_What is expected_
Extract each line of the records below that contains the string "header". Case counts when matching.

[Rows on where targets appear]
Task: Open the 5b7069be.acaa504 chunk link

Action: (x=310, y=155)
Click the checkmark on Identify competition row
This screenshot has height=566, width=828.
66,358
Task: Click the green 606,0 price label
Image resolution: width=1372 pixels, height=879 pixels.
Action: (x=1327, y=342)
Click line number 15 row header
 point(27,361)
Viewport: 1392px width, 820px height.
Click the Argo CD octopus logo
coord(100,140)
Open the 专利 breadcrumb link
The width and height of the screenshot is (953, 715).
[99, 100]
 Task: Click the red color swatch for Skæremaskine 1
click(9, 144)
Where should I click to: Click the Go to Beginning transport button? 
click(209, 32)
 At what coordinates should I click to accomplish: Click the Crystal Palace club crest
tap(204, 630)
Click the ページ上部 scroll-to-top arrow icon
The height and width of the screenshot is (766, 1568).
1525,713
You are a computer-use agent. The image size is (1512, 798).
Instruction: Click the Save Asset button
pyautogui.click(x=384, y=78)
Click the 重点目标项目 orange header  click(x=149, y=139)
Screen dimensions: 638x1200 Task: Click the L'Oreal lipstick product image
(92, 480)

_Finished answer_
Click line number 15 row header
Click the 重点目标项目 orange header  click(x=149, y=139)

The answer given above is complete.